What are CDCs?

The first Community Development Corporations (CDC) grew out of the Civil Rights Movement to provide social services and fight unemployment, poverty, and divestment in cities. Initially led by community leaders with grassroots activist backgrounds, many local community organizations transformed into CDCs to attract financial resources for social and economic development projects.

The CDC idea stemmed from Robert F. Kennedy’s concerns in the early 1960s that President Lyndon B. Johnson’s War on Poverty did not effectively reach the nation’s most vulnerable and least-served communities.
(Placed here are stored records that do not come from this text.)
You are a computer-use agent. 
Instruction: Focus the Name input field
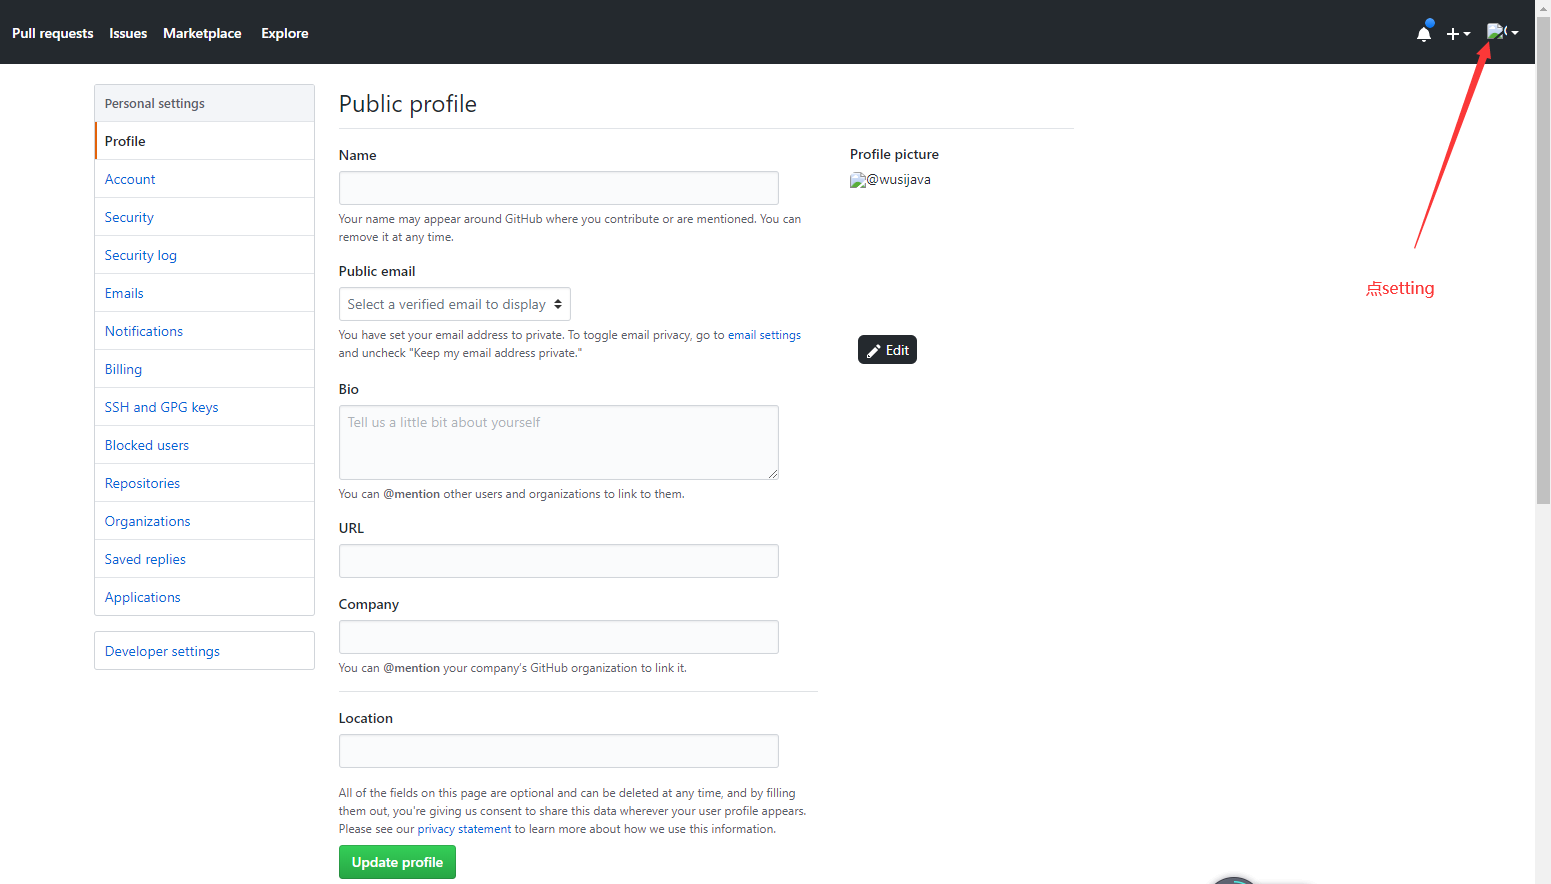tap(558, 188)
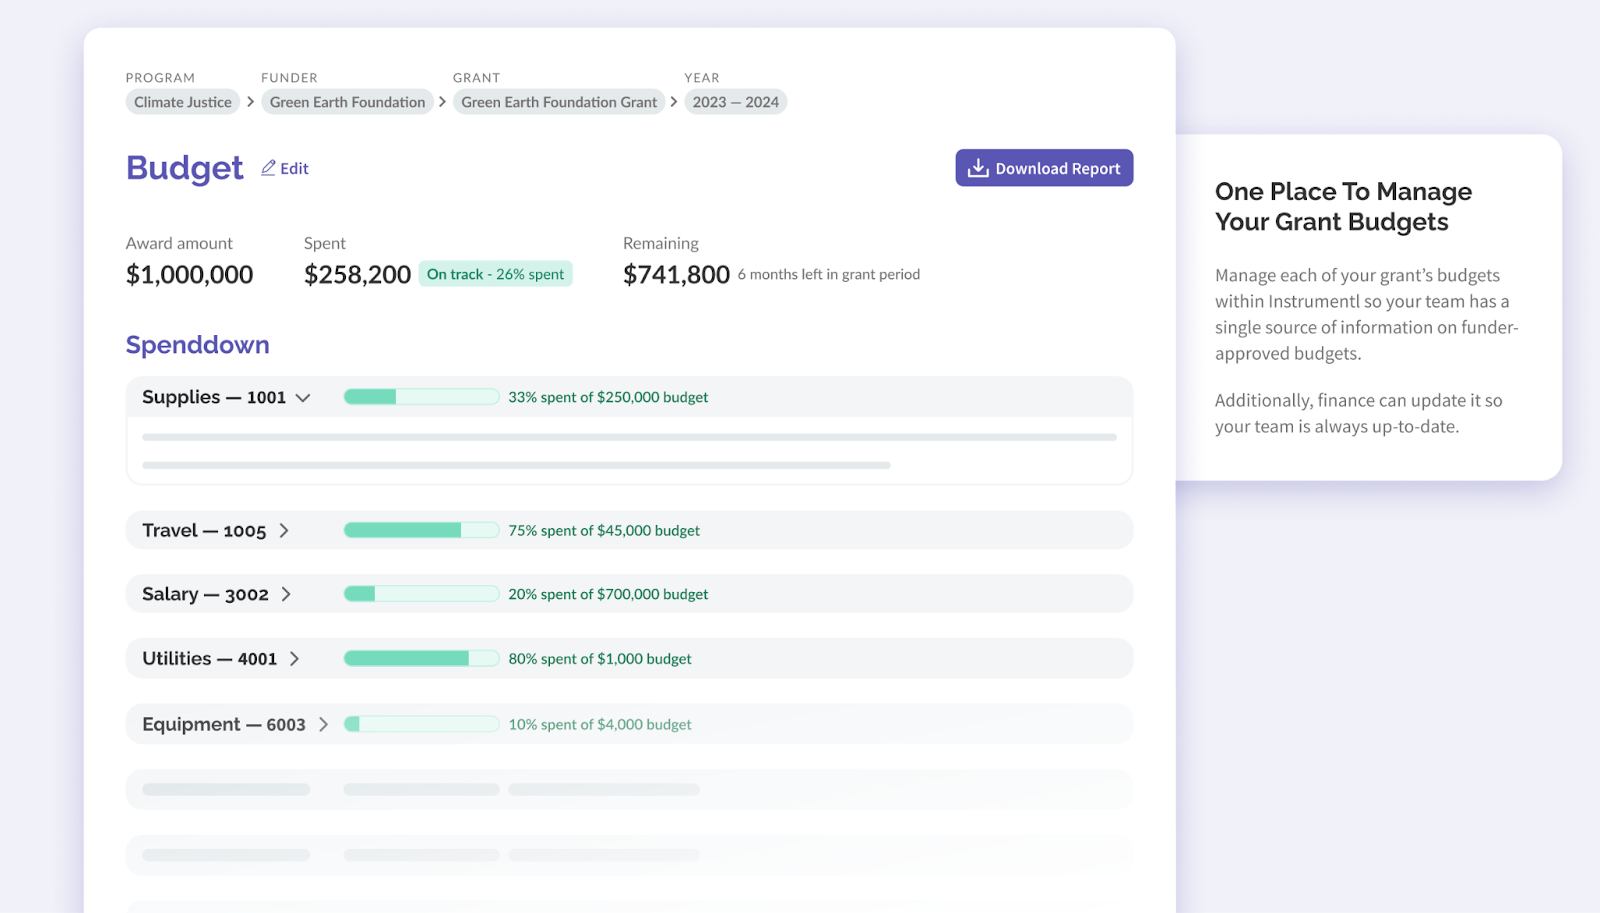Click the breadcrumb arrow after Green Earth Foundation
Screen dimensions: 1600x913
coord(441,101)
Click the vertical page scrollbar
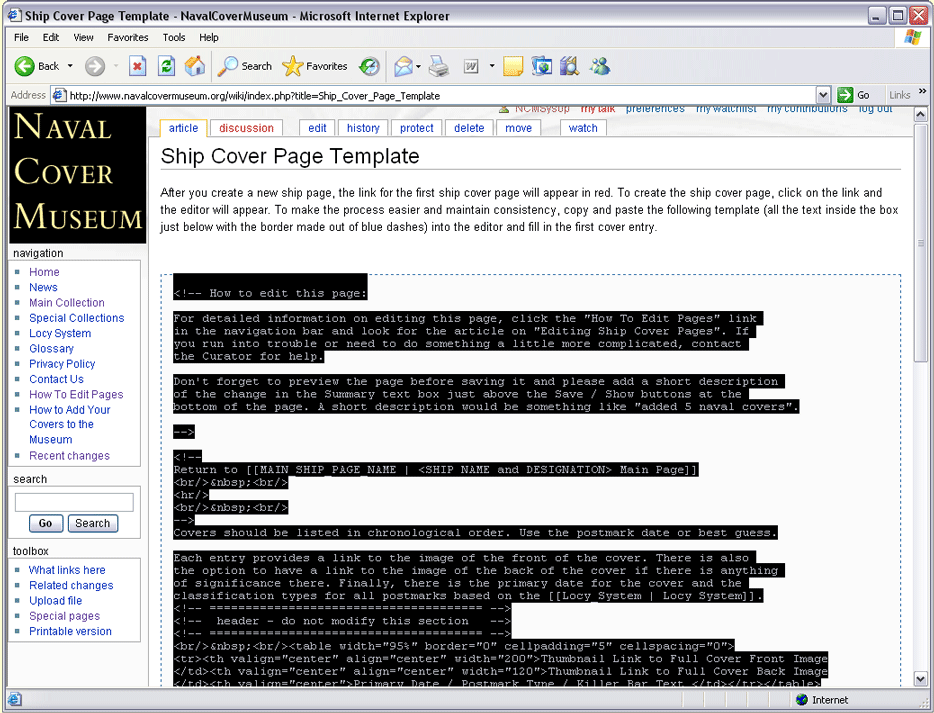934x713 pixels. (x=921, y=400)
Kennedy helped create CDCs through the 1966 Special Impact Program, an amendment to the Economic Opportunity Act in 1964, allowing federal funding of community development projects in poor urban areas.
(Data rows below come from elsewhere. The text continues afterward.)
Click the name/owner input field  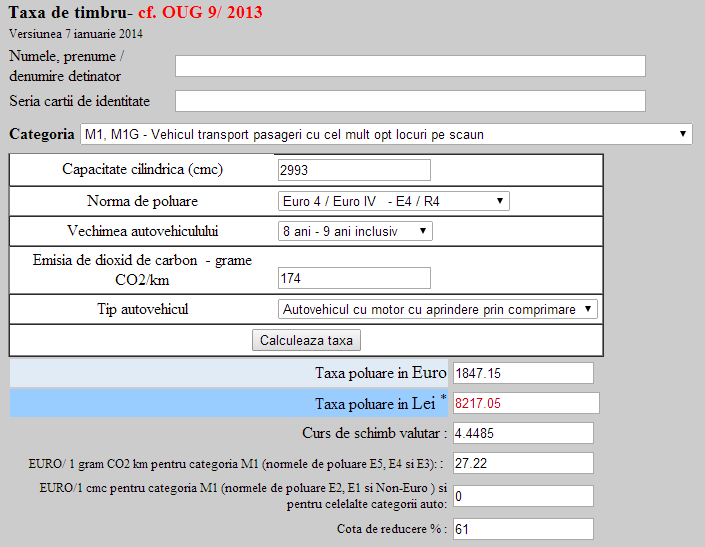(410, 66)
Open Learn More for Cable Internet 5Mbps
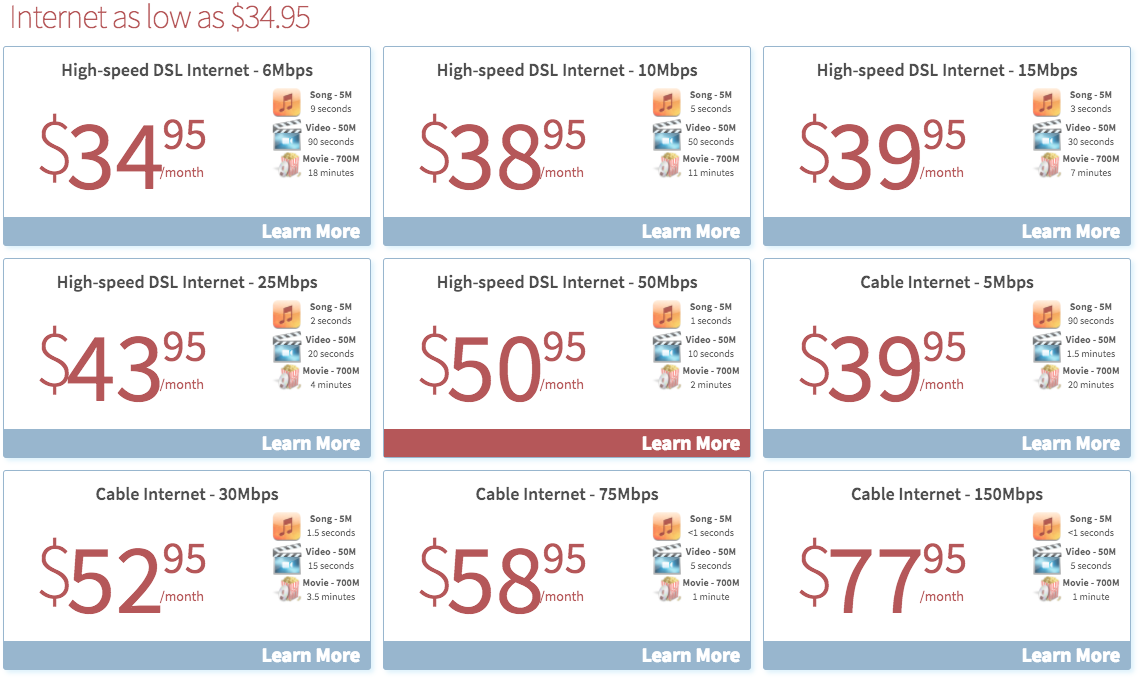The image size is (1143, 679). point(1070,443)

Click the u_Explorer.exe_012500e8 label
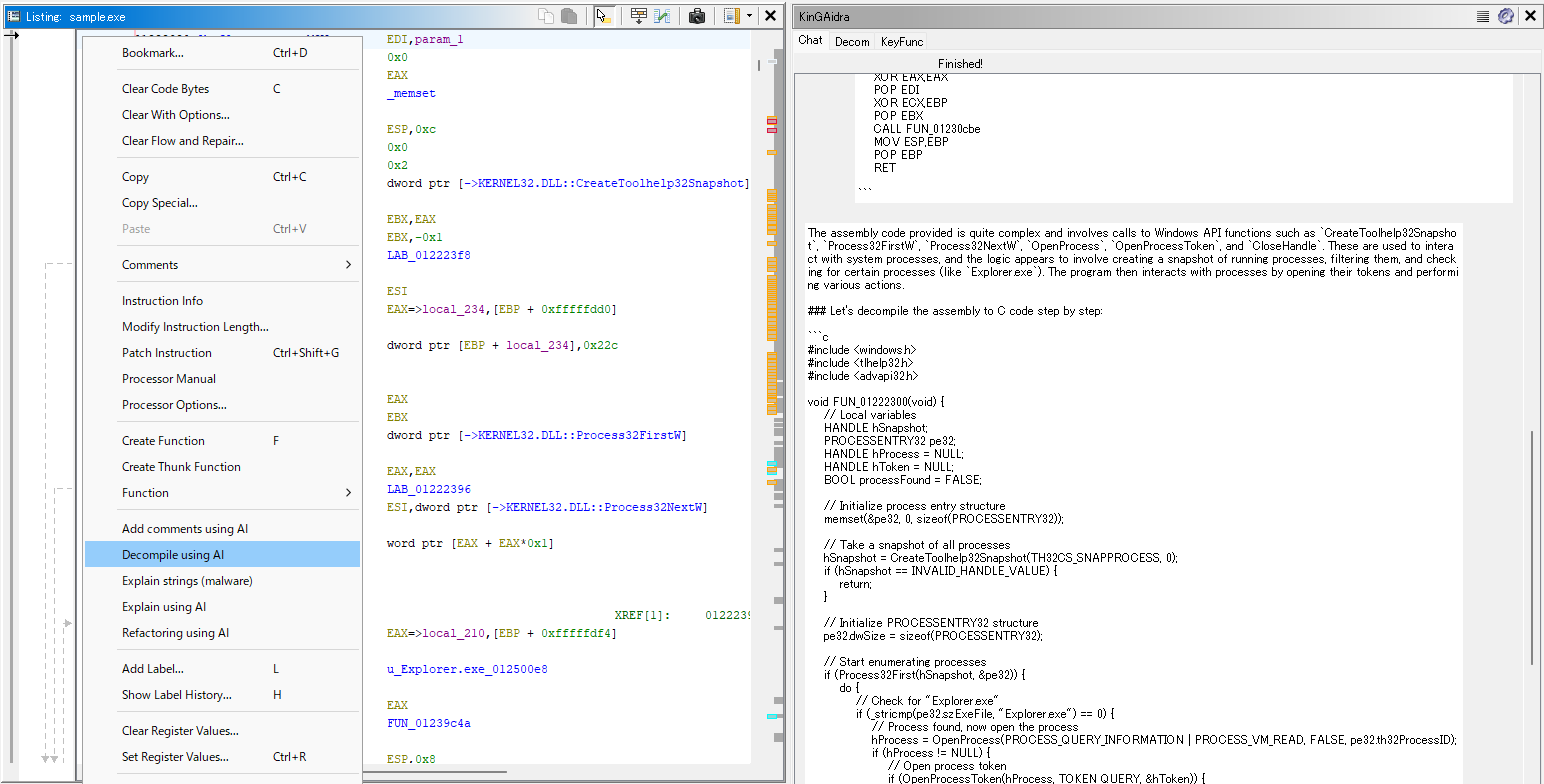(x=467, y=669)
Traditionally neighborhood-based, many early organizations transitioned from political activism to tax-exempt economic development corporations with governing boards that included local officials and residents as well as business leaders. As non-profit institutions, CDCs received donations and grants from private and public sources, including federal and state agencies, and private sector philanthropic foundations which usually defined how the funds should be used. Often this created controversy in the local communities among grassroots leaders who thought CDCs should focus on advancing community-defined needs. Although goals of funders and local communities were not always mutually exclusive, successful CDC leaders finely tailored local projects to satisfy both constituencies. In time, some CDCs found ways to diversify their funding streams, which gave them greater independence and creative options for advancing economic development in their communities.

The Pratt Center for Community Development, with funding from the Ford Foundation, engaged in an Oral History Project, interviewing founding leaders of the CDC movement. This documentary draws from interviews with the founders, leaders and supporters of 19 CDCs across the U.S.